- TASK TO CARRY OUT -
No pictures go in the copy. Restate, word for word, each line from the one containing "The image size is (234, 936)." through the last line below.

[Stored data entries]
··········

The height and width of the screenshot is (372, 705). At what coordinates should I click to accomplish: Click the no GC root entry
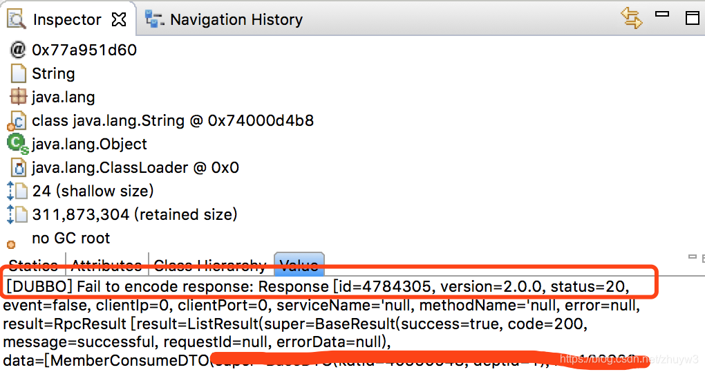click(x=71, y=238)
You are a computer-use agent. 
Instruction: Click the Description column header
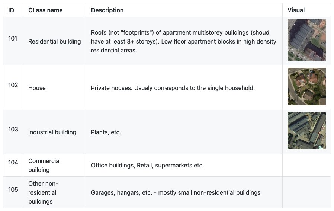click(x=107, y=10)
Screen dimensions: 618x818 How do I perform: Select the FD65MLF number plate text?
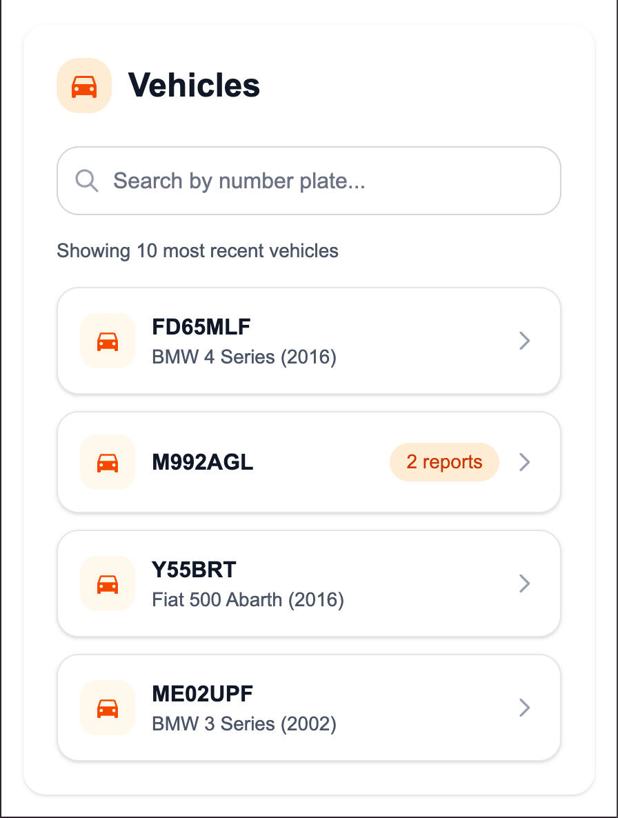click(201, 327)
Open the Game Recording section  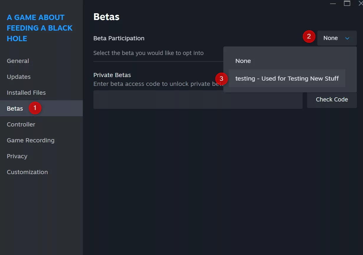[31, 140]
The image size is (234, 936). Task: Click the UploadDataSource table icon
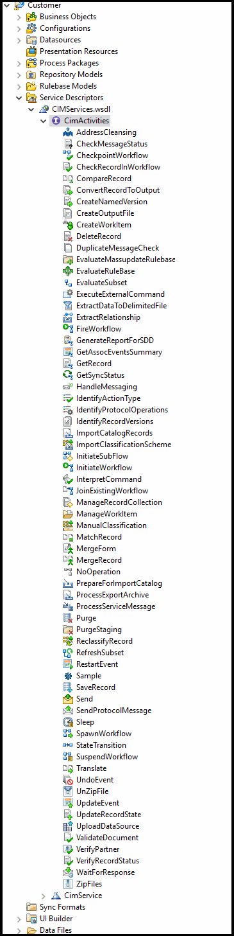[68, 826]
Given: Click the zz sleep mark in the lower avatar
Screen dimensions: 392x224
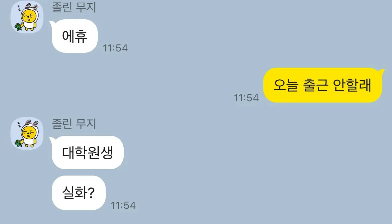Looking at the screenshot, I should click(19, 124).
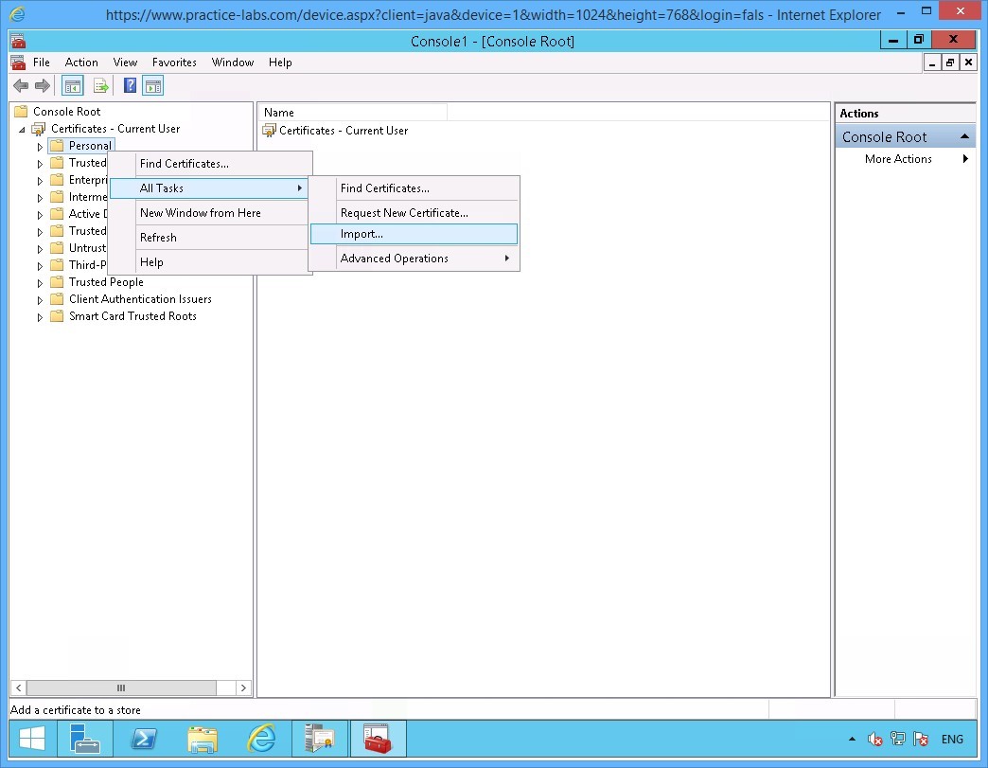Image resolution: width=988 pixels, height=768 pixels.
Task: Click the Export List toolbar icon
Action: point(101,85)
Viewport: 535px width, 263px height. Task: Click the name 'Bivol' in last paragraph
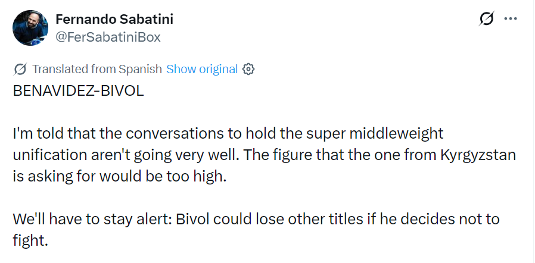coord(192,219)
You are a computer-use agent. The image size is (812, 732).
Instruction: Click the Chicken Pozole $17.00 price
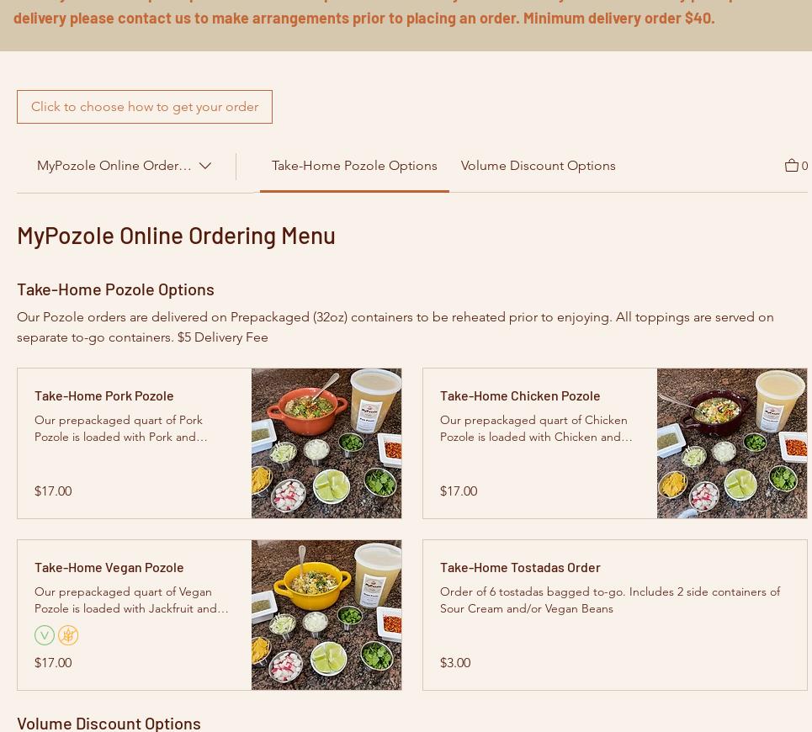point(459,491)
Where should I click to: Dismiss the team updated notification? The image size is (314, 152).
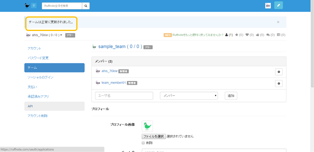(x=278, y=22)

··········

- RESULT OF THIS TASK -
The image size is (234, 936). Task: Click the UploadDataSource table icon
[68, 826]
Given: Click the zz sleep mark in the lower avatar
Screen dimensions: 392x224
Looking at the screenshot, I should click(19, 124).
Image resolution: width=988 pixels, height=768 pixels.
Task: Click the Export List toolbar icon
Action: point(101,85)
Viewport: 535px width, 263px height. Task: Click the name 'Bivol' in last paragraph
coord(192,219)
You are a computer-use agent. The image size is (812, 732).
Instruction: Click the Chicken Pozole $17.00 price
point(459,491)
Where should I click to: Dismiss the team updated notification? The image size is (314, 152).
(x=278, y=22)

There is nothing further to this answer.